Entre tanto la imagen de su marido se ha ido haciendo sitio en un interespacio amniótico de su memoria, y a falta aún de algunos detalles insignificantes permanece ya completamente quieto con su mirada de tísico, ya moviendo los brazos y la boca con la ineptitud de quien por vez primera cayera al vacío desde una gran altura. Poco después Julia empieza a aplicar sobre algunas escenas petrificadas los esquemas más habituales de la acción, y entonces Luis camina a su lado por una calle sabiamente oscurecida y sola. Habla sin parar apoyando cada argumento con un gesto total que refuerza la perspectiva crítica desde la que se comunica con el mundo. Ella admira la facilidad de su acompañante para detectar grietas y defectos en multitud de asuntos cuyo engaño no había advertido hasta el momento, y busca la expresión adecuada para asentir a cada cosa como si se tratara de algo en lo que ya hubiera pensado anteriormente. Siente la elevación de quien por vez primera experimenta el gusto de la vanidad halagada sin hallarse culpable por la experiencia del placer. También en esa calle —un poco más arriba— Luis se detiene indeciso y pálido y Julia sabe ya de qué se trata y de nuevo por vez primera se siente dichosamente desarmada, porque no opone ninguna resistencia al abrazo ni al beso inexacto, aunque suficiente para quien no ha tenido de la adolescencia otra noticia externa que no fuera la mirada inquisitiva de toda clase de vigilantes especializados en relacionar su edad con la posibilidad de mil oscuras perdiciones.

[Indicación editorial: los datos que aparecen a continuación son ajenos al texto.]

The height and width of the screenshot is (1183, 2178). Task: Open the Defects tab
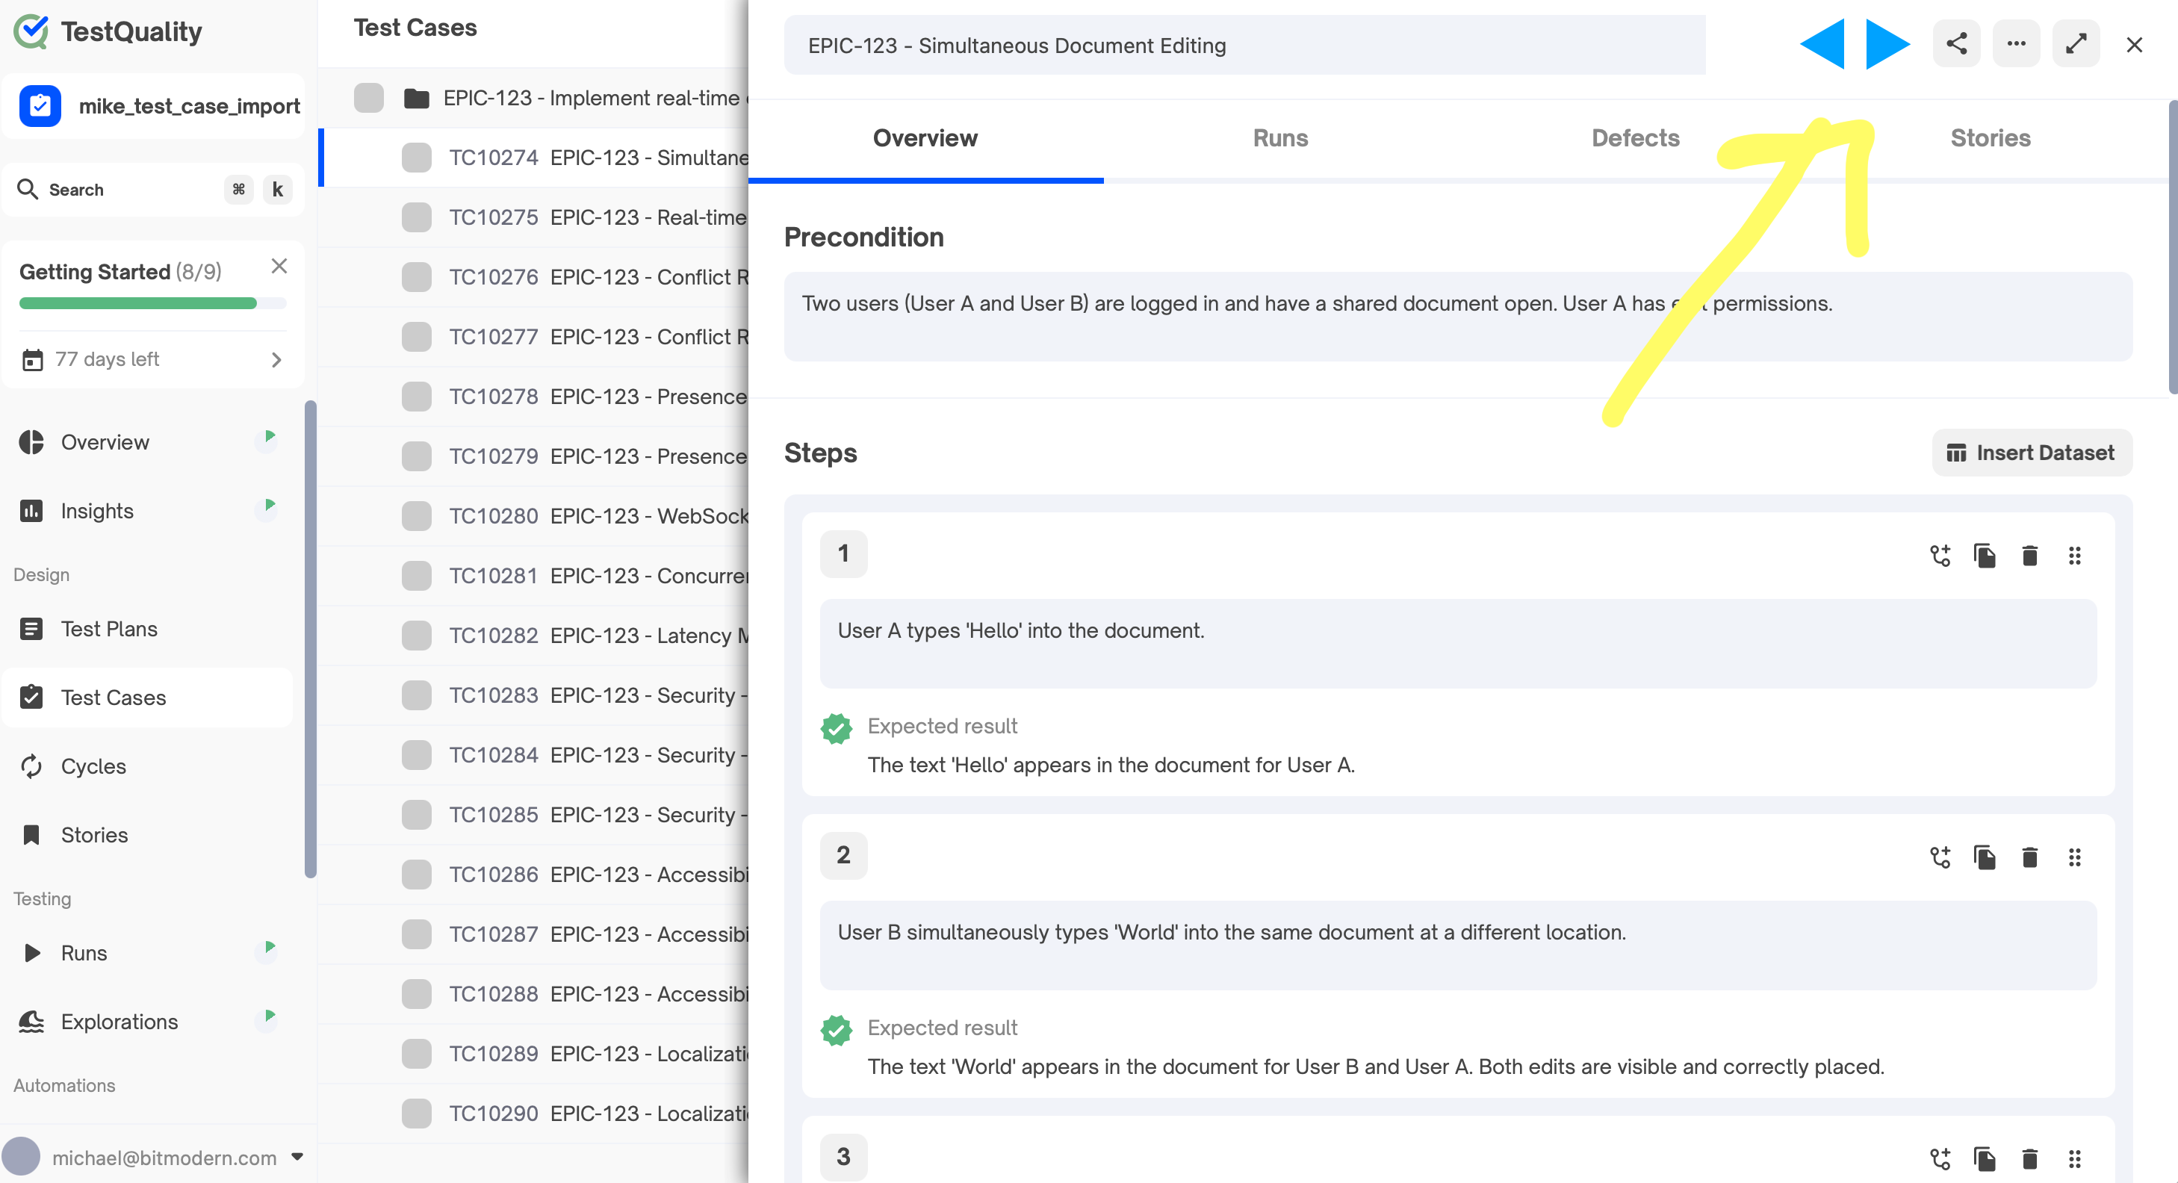pyautogui.click(x=1634, y=138)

Luego pasa a otra escena, cuando un domingo por la tarde alguien hace alusión al enfermizo aspecto de su novio. Vitaminas le dicen y el primer impulso de rabia queda inmediatamente rebajado por una dosis de admiración hacia el desconocido, porque el Vitaminas, Luis, ha reído la gracia y por lo tanto ha establecido algún tipo de comunicación con el gracioso. Se llama Jorge, le dirán en el cuarto de baño de la casa, y esa noche ella recordará sus labios y sus ojos, su expresión descarada, pero no se atreverá a confesar el gusto que tal repaso le produce porque aún necesita —ligada como está a una educación de reflejos cristianos— una justificación teórica para cada recuerdo productor de un movimiento de gozo.
En esto su hija comienza a llorar y Julia deja para mejor momento la costosa recuperación de su adolescencia al tiempo que se siente otra vez agredida por la angustia del horario establecido. Ya no me va a dar tiempo a arreglarla antes de que pase el coche. Sale al pasillo; a través de la puerta entreabierta ve a Jorge, con el abrigo todavía, recostado en el sofá. Él se vuelve y se miran. Está llorando, dice Julia como si el hecho necesitase de una exposición lógica para acabar de confirmarse. Luego se acerca al cuarto de la niña que no cambia de postura, pero que sigue llorando hasta que Julia la levanta entre sus brazos. Entonces mira a su madre e inmediatamente vuelve a quedarse dormida. Julia duda unos instantes y al fin deposita a la criatura en la cuna enrejada. Luego sale con cuidado, entorna la puerta y con dos pasos más alcanza el salón. Jorge vuelve la cabeza y la mira tristemente mientras ella se acerca, rodea el sofá y se sienta a su lado.